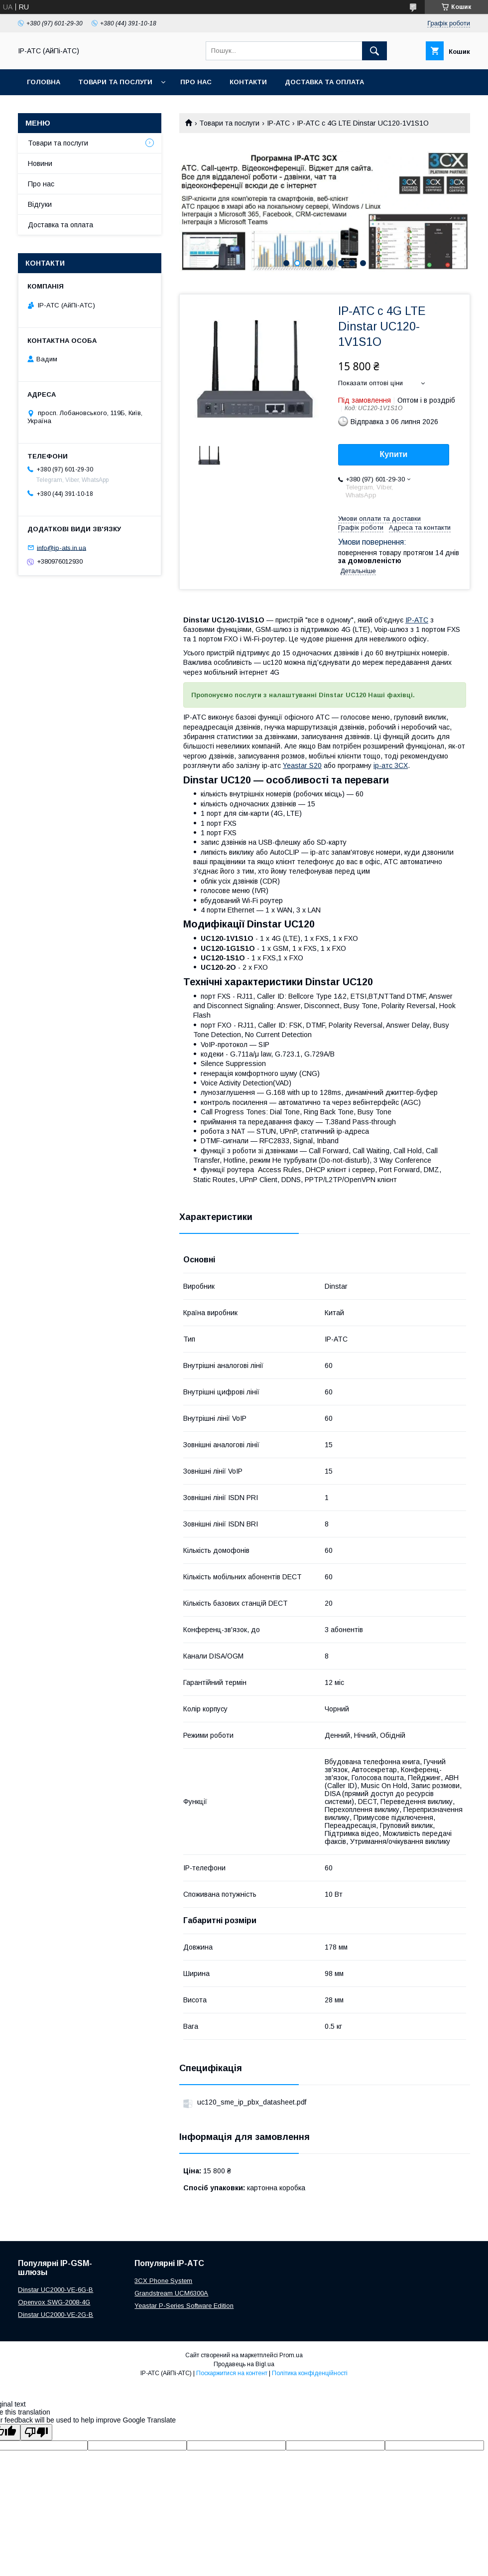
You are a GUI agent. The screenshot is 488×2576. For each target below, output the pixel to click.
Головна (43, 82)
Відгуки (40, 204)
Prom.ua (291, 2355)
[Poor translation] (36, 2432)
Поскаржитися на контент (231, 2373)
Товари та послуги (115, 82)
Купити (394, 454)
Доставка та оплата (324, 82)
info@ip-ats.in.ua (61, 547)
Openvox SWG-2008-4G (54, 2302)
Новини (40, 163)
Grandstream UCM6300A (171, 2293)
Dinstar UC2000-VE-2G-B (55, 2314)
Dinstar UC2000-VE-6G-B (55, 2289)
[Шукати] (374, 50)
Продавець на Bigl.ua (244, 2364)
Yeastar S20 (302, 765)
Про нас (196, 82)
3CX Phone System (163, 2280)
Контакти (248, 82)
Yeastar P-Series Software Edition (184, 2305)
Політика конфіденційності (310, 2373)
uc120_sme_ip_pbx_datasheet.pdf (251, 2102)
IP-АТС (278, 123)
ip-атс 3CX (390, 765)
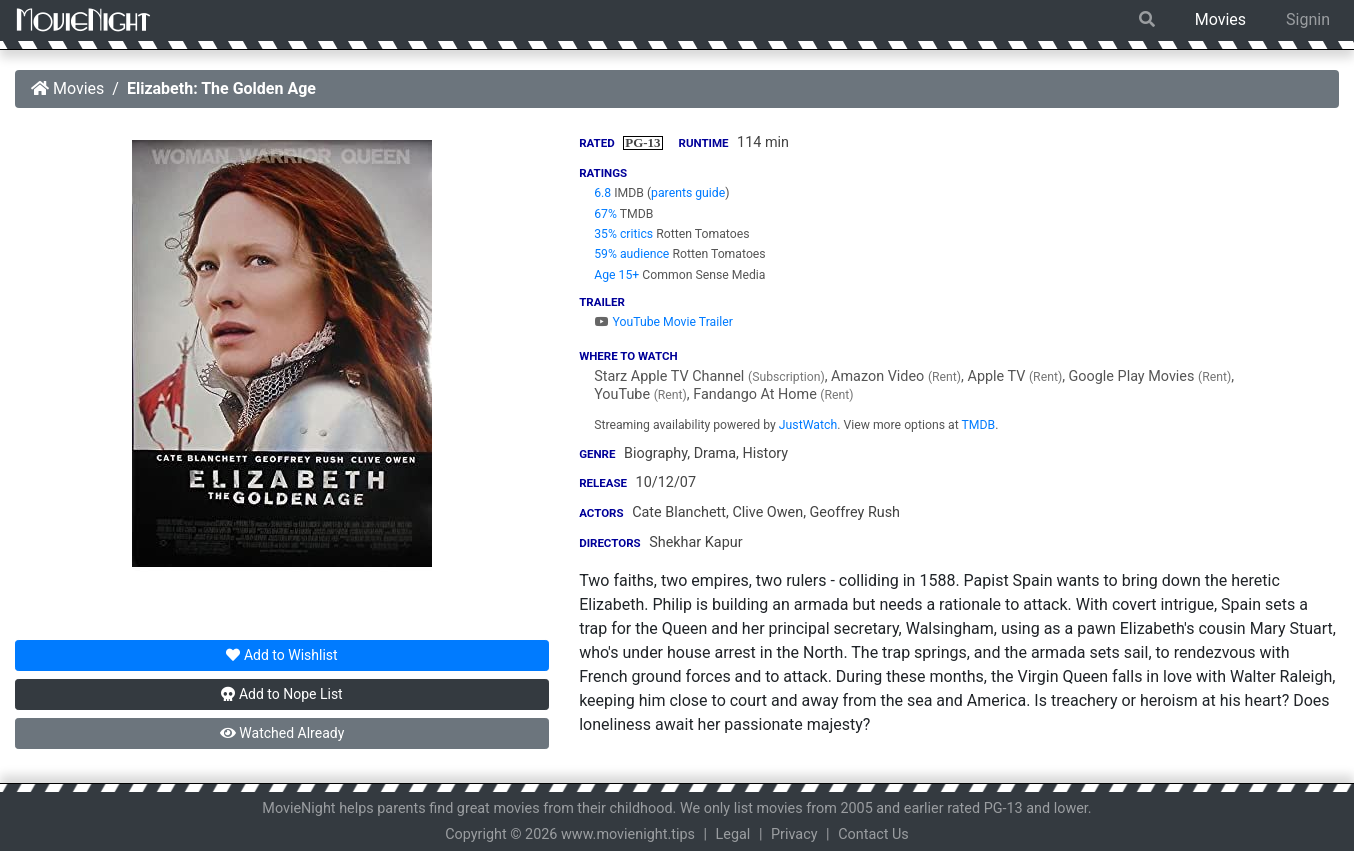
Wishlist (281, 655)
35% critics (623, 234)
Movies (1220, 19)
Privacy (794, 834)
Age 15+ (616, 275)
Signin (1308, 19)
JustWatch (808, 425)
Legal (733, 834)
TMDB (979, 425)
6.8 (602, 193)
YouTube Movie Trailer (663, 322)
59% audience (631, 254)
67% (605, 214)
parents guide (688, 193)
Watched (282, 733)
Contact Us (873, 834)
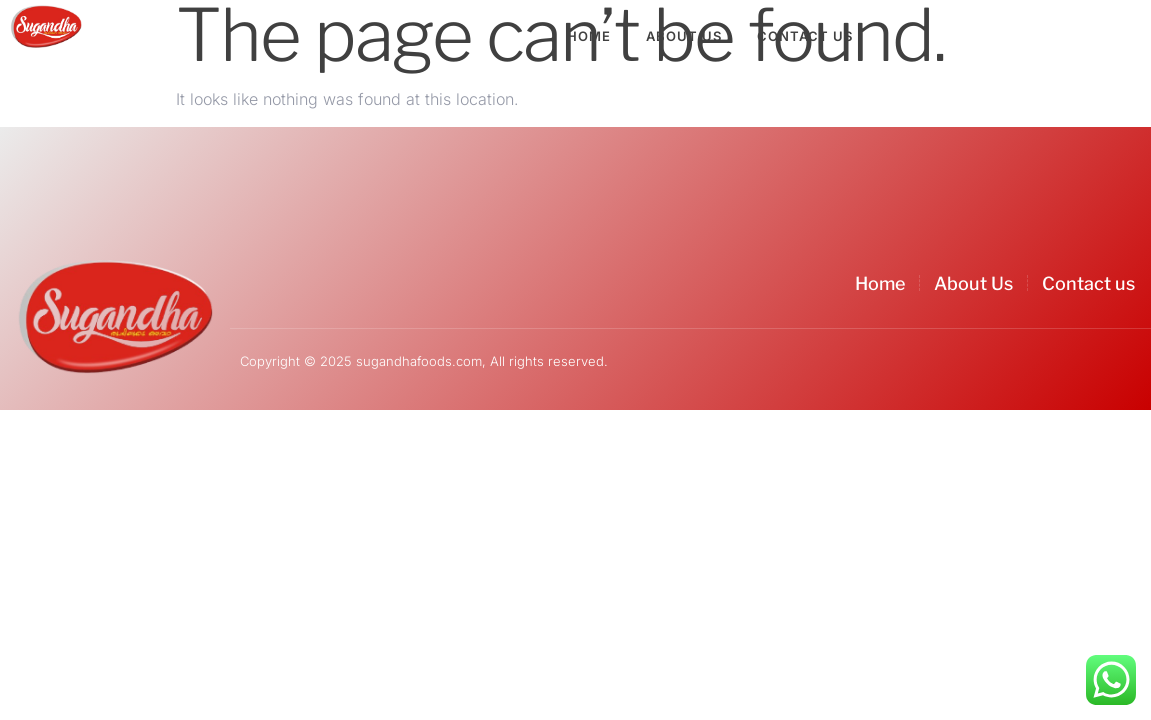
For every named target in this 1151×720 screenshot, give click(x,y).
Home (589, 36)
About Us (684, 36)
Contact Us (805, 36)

# # # # #

### Exercise requirements
Please render every line of the listing above as a JSON list of strings, one string per line, skipping blank lines and leaving out the pictures.

### Response below
[
  "You are a GUI agent. The screenshot is 488×2576. For each target below, output the pixel to click.",
  "Головна (43, 82)",
  "Відгуки (40, 204)",
  "Prom.ua (291, 2355)",
  "[Poor translation] (36, 2432)",
  "Поскаржитися на контент (231, 2373)",
  "Товари та послуги (115, 82)",
  "Купити (394, 454)",
  "Доставка та оплата (324, 82)",
  "info@ip-ats.in.ua (61, 547)",
  "Openvox SWG-2008-4G (54, 2302)",
  "Новини (40, 163)",
  "Grandstream UCM6300A (171, 2293)",
  "Dinstar UC2000-VE-2G-B (55, 2314)",
  "Dinstar UC2000-VE-6G-B (55, 2289)",
  "[Шукати] (374, 50)",
  "Продавець на Bigl.ua (244, 2364)",
  "Yeastar S20 (302, 765)",
  "Про нас (196, 82)",
  "3CX Phone System (163, 2280)",
  "Контакти (248, 82)",
  "Yeastar P-Series Software Edition (184, 2305)",
  "Політика конфіденційності (310, 2373)",
  "uc120_sme_ip_pbx_datasheet.pdf (251, 2102)",
  "IP-АТС (278, 123)",
  "ip-атс 3CX (390, 765)",
  "Wishlist (281, 655)",
  "35% critics (623, 234)",
  "Movies (1220, 19)",
  "Privacy (794, 834)",
  "Age 15+ (616, 275)",
  "Signin (1308, 19)",
  "JustWatch (808, 425)",
  "Legal (733, 834)",
  "TMDB (979, 425)",
  "6.8 (602, 193)",
  "YouTube Movie Trailer (663, 322)",
  "59% audience (631, 254)",
  "67% (605, 214)",
  "parents guide (688, 193)",
  "Watched (282, 733)",
  "Contact Us (873, 834)",
  "For every named target in this 1151×720 screenshot, give click(x,y).",
  "Home (589, 36)",
  "About Us (684, 36)",
  "Contact Us (805, 36)"
]